De acordo com a GasBrasiliano, o projeto da usina Cocal, de Narandiba (SP), que produzirá biometano a partir da cana de açúcar continua em plano de expansão para o período 2020-2024. A viabilização ainda depende da obtenção de autorização do órgão regulador, a Agência Reguladora de Saneamento e Energia do estado de São Paulo (Arsesp).
“As atividades relacionadas à estruturação do projeto para sua futura execução continuam sendo realizadas normalmente”, afirma.

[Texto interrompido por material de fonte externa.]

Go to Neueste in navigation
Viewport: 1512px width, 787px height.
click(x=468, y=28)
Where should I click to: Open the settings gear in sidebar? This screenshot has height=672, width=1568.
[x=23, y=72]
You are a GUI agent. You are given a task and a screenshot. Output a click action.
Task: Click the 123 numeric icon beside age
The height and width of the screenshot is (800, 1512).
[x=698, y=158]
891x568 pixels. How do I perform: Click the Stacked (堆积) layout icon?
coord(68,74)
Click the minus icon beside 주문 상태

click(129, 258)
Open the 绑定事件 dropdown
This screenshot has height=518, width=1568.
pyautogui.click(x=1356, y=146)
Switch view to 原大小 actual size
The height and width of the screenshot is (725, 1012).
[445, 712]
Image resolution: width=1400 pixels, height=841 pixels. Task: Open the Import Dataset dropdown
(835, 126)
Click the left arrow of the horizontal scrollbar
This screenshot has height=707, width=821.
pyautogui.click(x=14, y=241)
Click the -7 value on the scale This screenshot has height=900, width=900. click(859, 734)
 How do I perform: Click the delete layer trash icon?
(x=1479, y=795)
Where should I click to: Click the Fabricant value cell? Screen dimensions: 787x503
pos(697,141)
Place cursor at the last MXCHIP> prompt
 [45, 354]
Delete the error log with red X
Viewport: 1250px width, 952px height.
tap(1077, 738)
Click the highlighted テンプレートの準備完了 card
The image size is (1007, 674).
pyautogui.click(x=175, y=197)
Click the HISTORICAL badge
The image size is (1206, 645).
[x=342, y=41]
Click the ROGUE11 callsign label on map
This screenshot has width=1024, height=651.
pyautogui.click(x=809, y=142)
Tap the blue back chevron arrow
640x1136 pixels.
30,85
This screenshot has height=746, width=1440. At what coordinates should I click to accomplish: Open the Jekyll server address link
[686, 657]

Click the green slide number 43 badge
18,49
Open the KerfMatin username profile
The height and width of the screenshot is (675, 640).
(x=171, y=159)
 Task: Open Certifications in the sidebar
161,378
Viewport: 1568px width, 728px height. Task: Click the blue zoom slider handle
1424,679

A Arsesp, em nota, esclarece que o projeto da usina Cocal está sendo avaliado no âmbito da 4ª Revisão Tarifária Ordinária da GasBrasiliano, a qual seguirá o cronograma publicado na Deliberação Arsesp nº 959, tendo sua finalização ainda em 2020.
A expectativa da companhia é que a planta produza, durante sua “fase 1”, um volume de 33,5 milhões de Nm³ (normal metro cúbico) de biogás ao ano. No período de safra, a produção deve ficar em torno de 114 mil Nm³ por dia. Além disso, com essa produção, a exportação de energia será de até 33,3 mil MWh ao ano.
Segundo a companhia, a queima do biogás, após tratamento, é feita diretamente nos motogeradores. A outra parte será purificada e transformada em biometano, com produção de 8,9 milhões de Nm³ ao ano, ou aproximadamente 24 mil Nm³ por dia.
Conforme a Agência Nacional do Petróleo (ANP), o biometano é um biocombustível gasoso obtido a partir do processamento do biogás por meio da cana-de-açúcar.
Por sua vez, o biogás é originário da digestão anaeróbica de material orgânico – decomposição por ação das bactérias, composto principalmente de metano e dióxido de carbono –, sendo produzido a partir de produtos e resíduos orgânicos agrossilvopastoris, resíduos agrícolas, estercos de animais, esgoto doméstico e resíduos sólidos urbanos tais como o da cana-de-açúcar.